FIELD ... Field names (or fnmatch wildcard patterns) to display.
Fields appear in the order given. Equivalent to --fields;
both may be combined. Wildcards must be quoted in the shell.
DESCRIPTION
The tdda head command displays the first N rows of a dataset (default 10)
as a rich table.
Null values are shown as ∅.
OPTIONS
-h, -?, --help Show this help message and exit
N Number of rows to show (default 10)
--fields FIELDS Show only these fields. FIELDS is a
comma- or space-separated list of field names
or fnmatch wildcard patterns (e.g. eu_*,
[a-z]*). Fields appear in the order
specified. Requires quoting in the shell when
using spaces or wildcards.
--xfields FIELDS Exclude these fields. Same format as
--fields.
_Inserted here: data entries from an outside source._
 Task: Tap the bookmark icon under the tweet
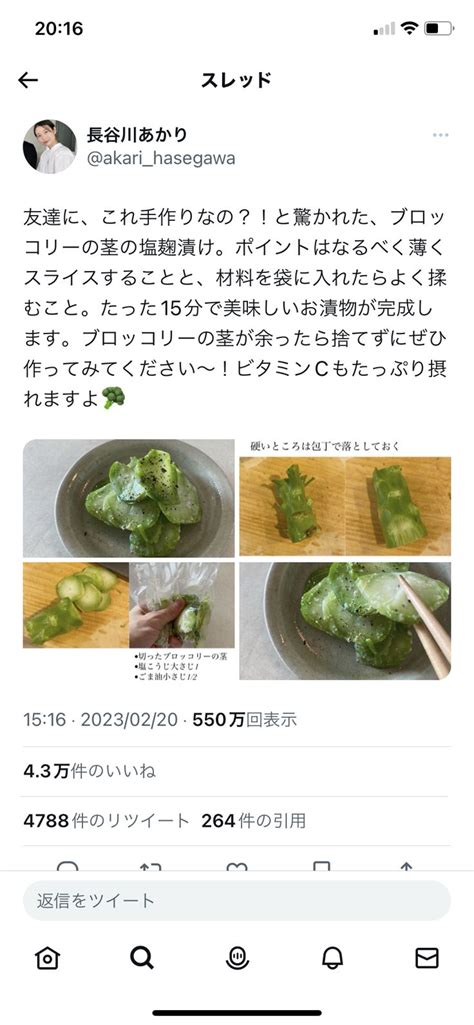(321, 866)
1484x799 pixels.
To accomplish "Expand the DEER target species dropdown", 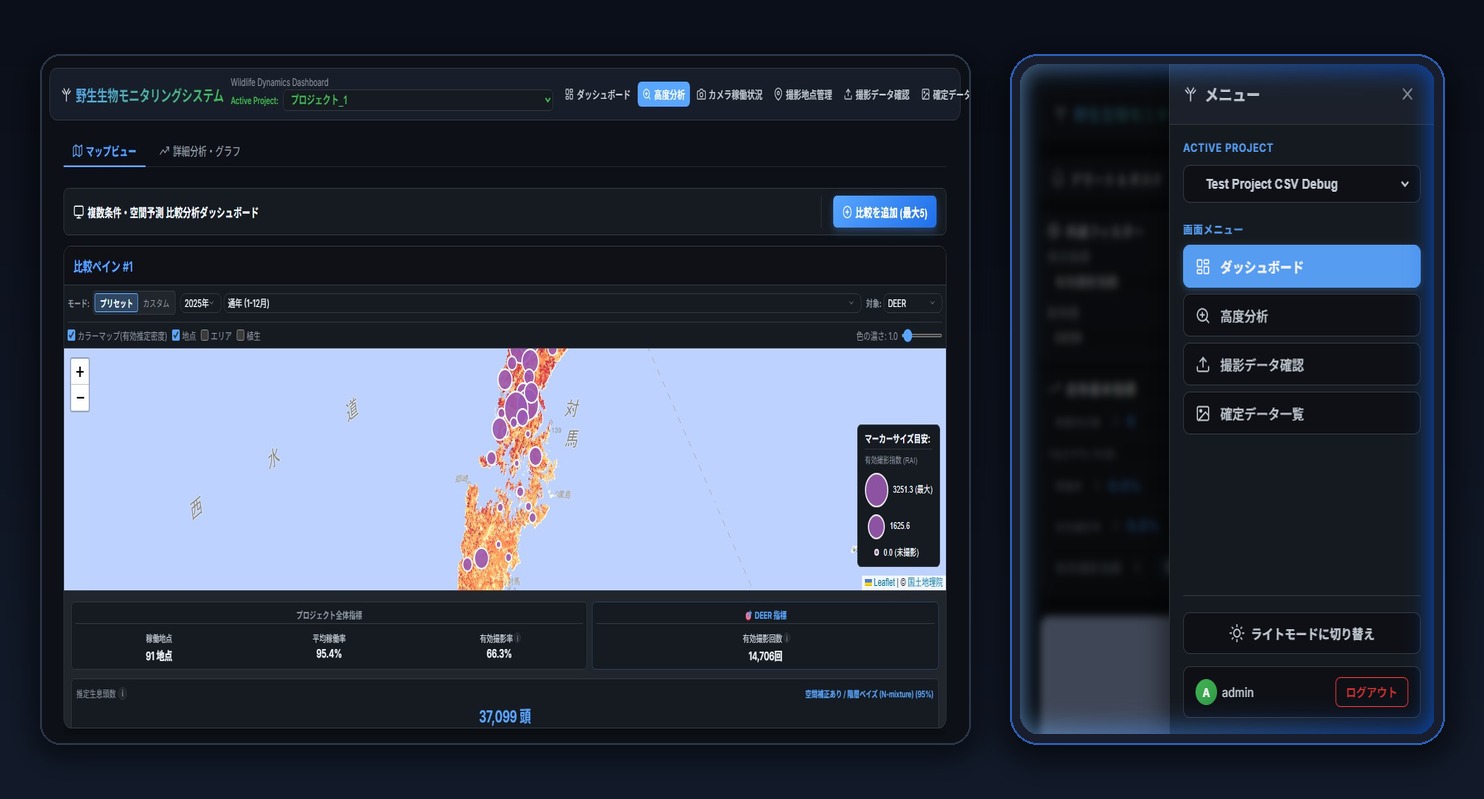I will pos(912,303).
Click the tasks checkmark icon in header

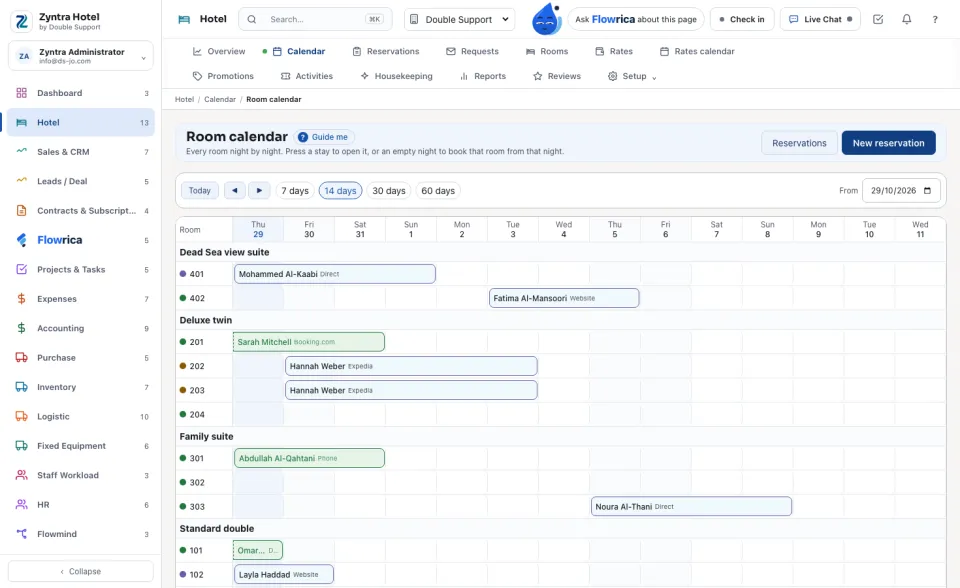point(878,20)
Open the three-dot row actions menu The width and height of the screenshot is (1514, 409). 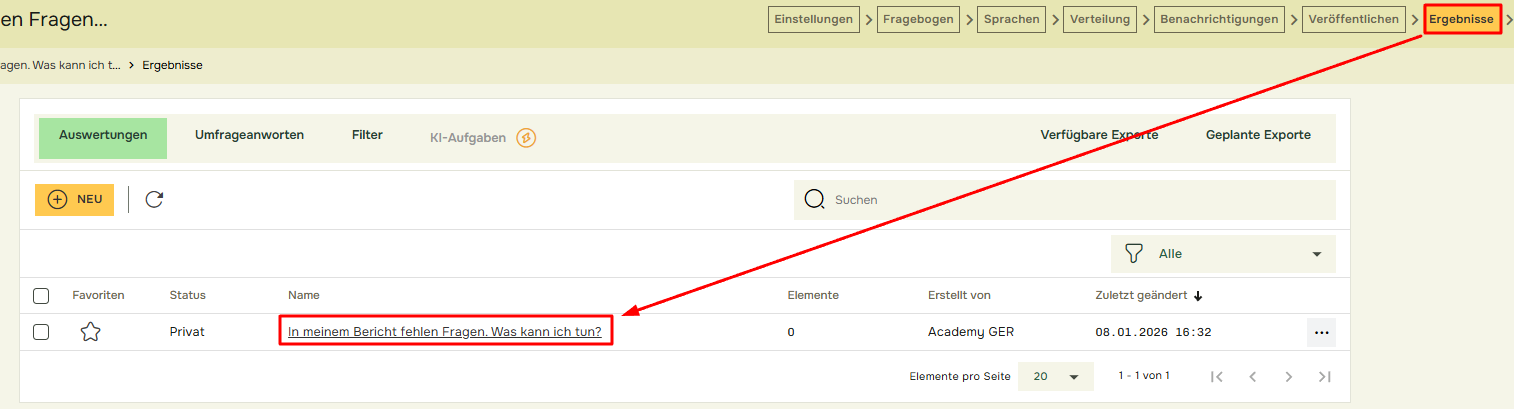pos(1321,332)
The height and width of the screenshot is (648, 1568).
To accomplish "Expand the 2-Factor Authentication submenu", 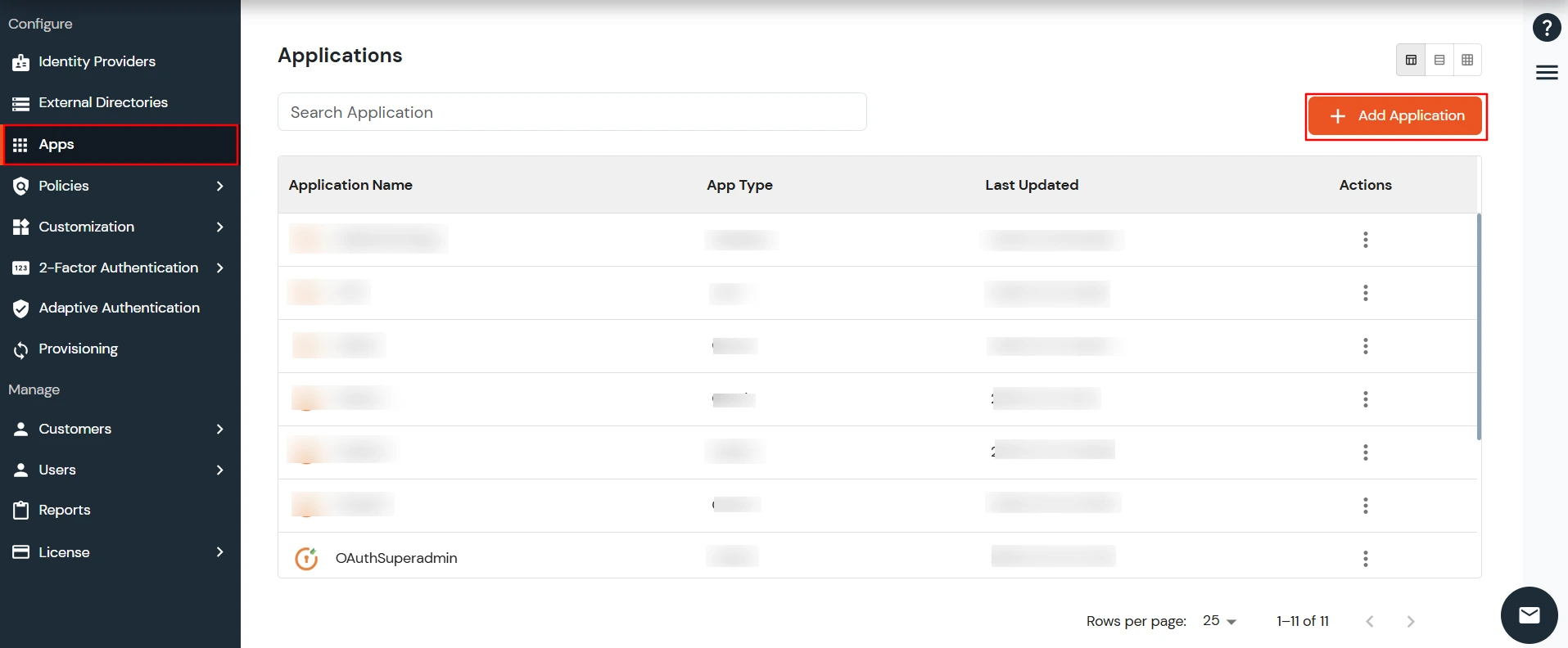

Fields appear in dataset order.
-s Short headers: column width driven by data;
headers split at word boundaries and packed
onto as few lines as possible.
See tdda-cat(1) for details.
-S Short headers: split anywhere to fit data width.
--pandas, --pd Use Pandas as DataFrame engine (default)
--polars, --pl Use Polars as DataFrame engine
--backend, -B BACKEND Backend choice for Pandas
n for numpy_nullable *
a for pyarrow
o for original
EXAMPLES
tdda head accounts1k.parquet
Display the first 10 rows of accounts1k.parquet.
tdda head 20 accounts1k.csv:
Display the first 20 rows, using any associated metadata file.
tdda head --fields 'name,balance' accounts1k.csv:
Display only name and balance for the first 10 rows.
tdda head -s 20 accounts1k.csv:
Display the first 20 rows with compact multi-line headers.
SEE ALSO
tdda-cat(1),
tdda-tail(1),
tdda-sample(1),
tdda-ls(1),
tdda-diff(1),
tdda-serial(1)
tdda tail
NAME
tdda tail — Display the last N rows of a dataset
SYNOPSIS
tdda tail [-h] [N] [-s | -S]
[--fields FIELDS] [--xfields FIELDS]
[--pandas] [--polars] [--backend BACKEND]
INPUT [FIELD ...]
POSITIONAL ARGUMENTS
INPUT Dataset path (CSV, Parquet, or colon syntax).
FIELD ... Field names (or fnmatch wildcard patterns) to display.
Fields appear in the order given. Equivalent to --fields;
both may be combined. Wildcards must be quoted in the shell.
DESCRIPTION
The tdda tail command displays the last N rows of a dataset (default 10)
as a rich table.
Null values are shown as ∅.
OPTIONS
-h, -?, --help Show this help message and exit
N Number of rows to show (default 10)
--fields FIELDS Show only these fields. FIELDS is a
comma- or space-separated list of field names
or fnmatch wildcard patterns (e.g. eu_*,
[a-z]*). Fields appear in the order
specified. Requires quoting in the shell when
using spaces or wildcards.
--xfields FIELDS Exclude these fields. Same format as
--fields. Fields appear in dataset order.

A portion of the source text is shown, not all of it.